By Bendix Anderson
October 4, 2010
The fractured skull of traffic enforcement officer Edgar Saeteros a member of the NYPD Parking Control Unit, is a brutal reminder how dangerous it is to give out parking tickets in New York City.
The job has become much safer in recent years — but there is still much left to do before assaults like the September 29 attack on Saeteros become a thing of the past.
“We have a long way to go,” said James Huntley, president of CWA Local 1182, a union which includes many New York City uniformed traffic enforcement agents, though not Saeteros, whose unit is represented by the Teamsters Local 237 and was unavailable for comment.
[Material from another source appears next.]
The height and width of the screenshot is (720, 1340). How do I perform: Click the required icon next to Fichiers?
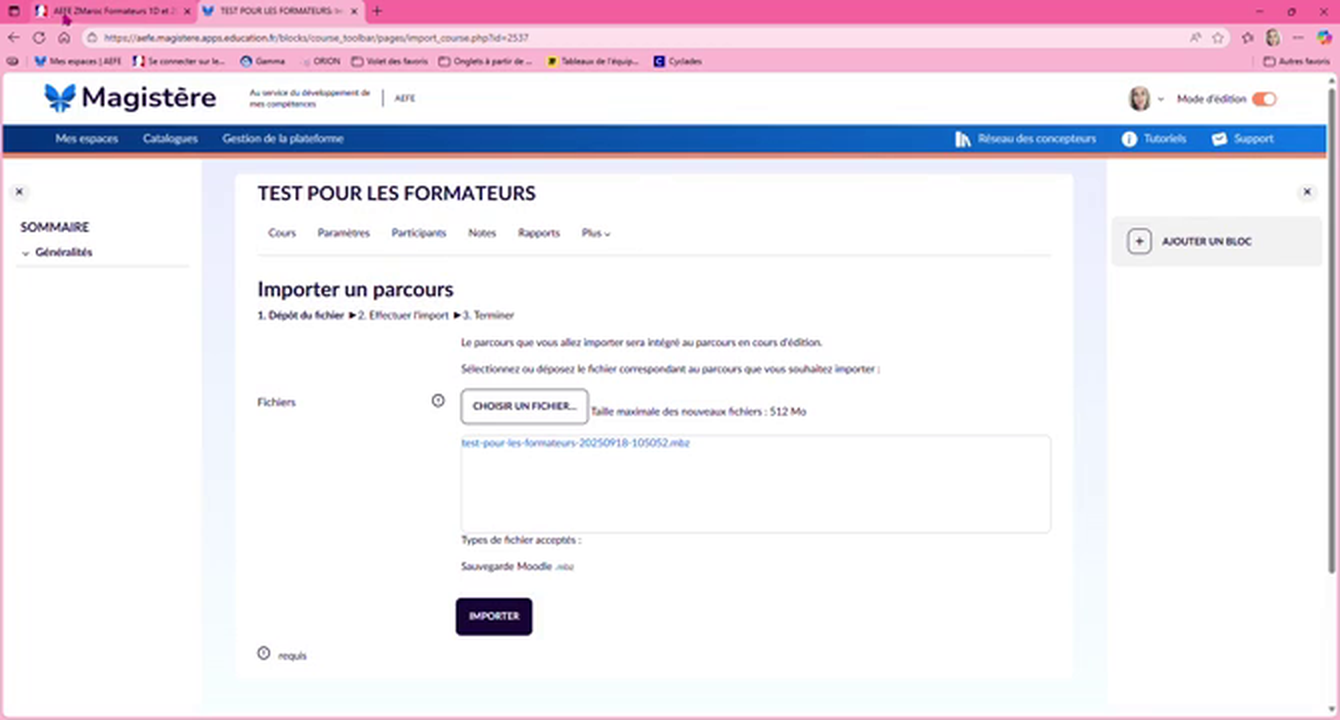click(x=438, y=401)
Edgar Saeteros had just written a $115 summons for an illegally parked Lincoln Town Car in the Parkchester neighborhood of the Bronx when Derrick Jordan, the driver of the car, cursed at Saeteros according to local news reports. In the ensuing scuffle, Jordan allegedly punched Saeteros twice in the back of the head.
Hitting the pavement fractured his skull, and Saeteros is now in serious but stable condition at Jacobi Medical Center. Jordan fled the scene, leaving his car behind, but has since turned himself in and been charged with second-degree assault.
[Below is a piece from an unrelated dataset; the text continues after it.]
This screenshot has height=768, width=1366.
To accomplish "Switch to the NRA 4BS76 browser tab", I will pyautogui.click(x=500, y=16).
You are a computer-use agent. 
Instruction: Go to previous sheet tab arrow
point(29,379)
The number of attacks on traffic enforcement officers has dropped sharply. There were thousands of attacks annually throughout the 1980s and early 1990s. Most of the 1,900 traffic enforcement agents in the city were beaten several times in any given year, according to Huntley. In recent years there have been only roughly 60 attacks annually. This year, the number of attacks has plunged again — the number is on track to hit about 30.
Several changes led to fewer assaults. In 1996, the traffic enforcement officers joined the police department. The blue police uniform is a better deterrent to attack than the brown uniform of the Department of Transportation, Huntley said.
Also, a New York law passed in 2008 made it a felony to assault a traffic enforcement officer. Before the law passed, it was a felony to assault a police horse, and only a misdemeanor to assault a traffic enforcement agent.
“We put ads in newspapers and billboards on the streets and a 15-second commercial in the movie theaters to publicize the law,” said Huntley. Union officials also visited district attorneys in all five boroughs to talk about the law and make sure cases were prosecuted.
But more can be done to prevent attacks. Traffic officers do not currently carry weapons, which makes them more vulnerable. “I would hope that the department would give us some pepper spray or nightstick training,” Huntley said. Unmarked police cars in New York City neighborhoods could also support traffic enforcement agents on the job.
Huntley also would like it to become a felony to abuse traffic enforcement officers in other ways. “I’m tired of our members getting spit upon,” says Huntley.